→ **Text provided**:
※ ※ ※
On our college tour, I was honored to hear personal, at times devastating, stories from the students I met at these workshops. Auditoriums full of underclassmen would crowd around the sex educators and me to share — often for the first time in their lives — the shame they carried around sex, all the things they wanted to learn but didn’t know who they could ask, and how it was life-changing just to witness women standing up and talking about pleasure, not only STIs, contraception, or abstinence — but pleasure.

#Squad

During anonymous Q&A sessions, we fielded queries that ranged from the most basic anatomy questions (Where does pee come out? Does masturbation really lead to erectile dysfunction?) to communication questions (How do I tell my partner what to do without hurting their feelings?) to questions about kink (Why do I like pain? Does that make me a freak?). We heard story after story about sexual assault, LGBTQ shaming, body shaming, consent violations, and lots of bad, one-sided sex.
※ ※ ※
→ **Provided material**:
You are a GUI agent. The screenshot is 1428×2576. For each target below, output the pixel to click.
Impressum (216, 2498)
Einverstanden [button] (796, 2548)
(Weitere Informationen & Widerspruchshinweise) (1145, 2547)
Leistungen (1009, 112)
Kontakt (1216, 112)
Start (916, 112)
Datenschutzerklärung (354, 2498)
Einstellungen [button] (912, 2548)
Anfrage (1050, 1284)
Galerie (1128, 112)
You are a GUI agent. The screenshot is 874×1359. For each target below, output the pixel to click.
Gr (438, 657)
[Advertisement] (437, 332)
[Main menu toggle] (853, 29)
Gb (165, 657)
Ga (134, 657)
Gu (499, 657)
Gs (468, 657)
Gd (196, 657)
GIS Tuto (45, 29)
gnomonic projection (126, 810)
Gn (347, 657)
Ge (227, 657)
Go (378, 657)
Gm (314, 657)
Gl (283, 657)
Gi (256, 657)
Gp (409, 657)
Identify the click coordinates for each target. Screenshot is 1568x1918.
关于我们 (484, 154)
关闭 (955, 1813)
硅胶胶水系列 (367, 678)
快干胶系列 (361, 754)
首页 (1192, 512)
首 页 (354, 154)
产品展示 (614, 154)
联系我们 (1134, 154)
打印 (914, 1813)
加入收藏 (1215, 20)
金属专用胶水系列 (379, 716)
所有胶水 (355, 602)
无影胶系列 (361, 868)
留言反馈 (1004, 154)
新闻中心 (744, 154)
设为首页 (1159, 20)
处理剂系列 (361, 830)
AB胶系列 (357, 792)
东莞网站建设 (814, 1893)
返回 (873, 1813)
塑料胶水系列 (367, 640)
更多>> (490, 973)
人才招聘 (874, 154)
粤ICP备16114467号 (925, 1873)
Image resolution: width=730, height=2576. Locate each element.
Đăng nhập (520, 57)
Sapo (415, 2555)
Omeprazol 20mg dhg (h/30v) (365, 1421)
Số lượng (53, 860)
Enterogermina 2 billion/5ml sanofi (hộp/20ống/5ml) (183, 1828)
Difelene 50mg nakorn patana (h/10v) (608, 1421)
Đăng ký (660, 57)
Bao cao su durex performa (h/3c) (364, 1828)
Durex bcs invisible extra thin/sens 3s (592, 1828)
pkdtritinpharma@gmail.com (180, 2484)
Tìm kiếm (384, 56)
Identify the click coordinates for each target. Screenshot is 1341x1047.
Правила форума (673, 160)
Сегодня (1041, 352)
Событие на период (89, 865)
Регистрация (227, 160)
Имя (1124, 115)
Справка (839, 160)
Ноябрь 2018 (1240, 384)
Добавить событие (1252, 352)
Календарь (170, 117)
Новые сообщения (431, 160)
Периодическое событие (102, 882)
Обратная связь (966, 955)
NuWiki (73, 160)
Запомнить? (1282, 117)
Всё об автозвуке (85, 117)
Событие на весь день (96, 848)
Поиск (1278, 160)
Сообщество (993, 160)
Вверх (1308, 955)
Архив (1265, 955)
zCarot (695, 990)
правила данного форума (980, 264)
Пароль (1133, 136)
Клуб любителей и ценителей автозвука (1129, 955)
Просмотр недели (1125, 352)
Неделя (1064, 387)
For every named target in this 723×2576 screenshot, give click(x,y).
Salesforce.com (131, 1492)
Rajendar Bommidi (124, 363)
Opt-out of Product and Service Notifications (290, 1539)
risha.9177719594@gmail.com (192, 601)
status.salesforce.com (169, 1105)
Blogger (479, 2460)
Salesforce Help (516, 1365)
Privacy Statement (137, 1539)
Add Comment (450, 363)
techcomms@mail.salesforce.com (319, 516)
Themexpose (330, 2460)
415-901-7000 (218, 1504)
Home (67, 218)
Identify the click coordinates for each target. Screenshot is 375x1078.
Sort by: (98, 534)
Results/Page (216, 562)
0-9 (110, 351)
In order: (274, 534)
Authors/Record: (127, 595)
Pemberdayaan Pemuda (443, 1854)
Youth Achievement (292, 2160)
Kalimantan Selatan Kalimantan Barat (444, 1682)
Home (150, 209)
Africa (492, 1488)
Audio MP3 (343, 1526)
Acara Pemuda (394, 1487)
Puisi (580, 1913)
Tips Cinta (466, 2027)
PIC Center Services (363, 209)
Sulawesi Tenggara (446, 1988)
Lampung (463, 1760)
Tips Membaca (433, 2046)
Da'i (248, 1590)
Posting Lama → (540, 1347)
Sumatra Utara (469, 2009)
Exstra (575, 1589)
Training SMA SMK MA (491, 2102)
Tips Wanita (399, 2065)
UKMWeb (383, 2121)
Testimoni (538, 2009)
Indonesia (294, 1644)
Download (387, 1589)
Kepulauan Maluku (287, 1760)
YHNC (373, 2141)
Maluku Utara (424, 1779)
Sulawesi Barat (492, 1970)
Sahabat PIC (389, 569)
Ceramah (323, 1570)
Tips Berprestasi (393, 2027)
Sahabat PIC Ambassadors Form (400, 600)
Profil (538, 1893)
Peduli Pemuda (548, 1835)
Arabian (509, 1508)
※ ※ ※
→ **Exercise tasks**:
[A] Print the college tour passage from "During anonymous Q&A" to "bad, one-sided sex.".
[B] Say whether each statement agrees with the college tour passage, answering yes or no and quoting the words that decide it: (i) The Q&A sessions were anonymous. (ii) The women on the tour talked only about STIs, contraception, and abstinence. (iii) The students who crowded around were upperclassmen.

→ **Answers to the problems**:
[A]
During anonymous Q&A sessions, we fielded queries that ranged from the most basic anatomy questions (Where does pee come out? Does masturbation really lead to erectile dysfunction?) to communication questions (How do I tell my partner what to do without hurting their feelings?) to questions about kink (Why do I like pain? Does that make me a freak?). We heard story after story about sexual assault, LGBTQ shaming, body shaming, consent violations, and lots of bad, one-sided sex.

[B]
(i) Yes: "During anonymous Q&A sessions"
(ii) No: "talking about pleasure, not only STIs, contraception, or abstinence — but pleasure"
(iii) No: "Auditoriums full of underclassmen"